Sketching Tips with Attitude

I’m in no good mood, so you can take or leave the rest of what I’m going to say as you wish, but I have met all sorts of people who are really, really great fans of comics and sequential art and they love to show off their sketchbooks and want me to comment on everything.

In particular, they want me to notice how they got This Hand just right: “See? Look - look at my hand - see how I did that?” Or how they actually knew that girl and her eyes really did cross - just like they do in that picture they drew! It’s always something.

But the main thing that always gets me is when I have to ask, “Why is that there?” - like a picture of all these zombies in the foreground of a dried, cracked Earth, with a perfectly healthy bald eagle soaring in the background - and they go into this novel-length explanation for why this and how that and what happens next and what happened before and how the eagle is a central character in the 19th Act...

Sequential art means art that happens in sequence. It is different from illustration and it is different from all other forms of art. See, if I write an entire paragraph, describing an action that is taking place - let’s say a piratical fight scene - and you draw a couple of pirates fighting, then that illustrates the scene. In sequential art, each panel furthers the story; in really good sequential art, no words are needed. Bob and Dave yell; Dave rares back; Bob scowls; Dave swings; Bob blocks and draws his fist; Bob knocks Dave smooth-out. Continued on page following.

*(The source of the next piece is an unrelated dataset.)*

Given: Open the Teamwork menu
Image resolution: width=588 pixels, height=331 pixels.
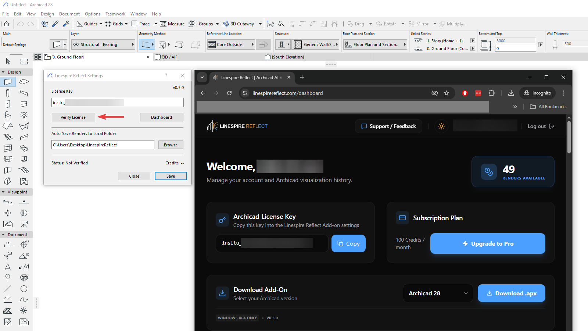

And, just so you know, your hand does that. The girl you knew? - her eyes crossed. Not all hands or eyes do that, so if you’re going to use that as a cornerstone of a portfolio showing off how well you do hands and eyes, those should be the only pictures in there that do something different; if all your hands look that weird and all your models' eyes cross, you need more work.

I'm in a bad mood and all, but I'm trying to be honest.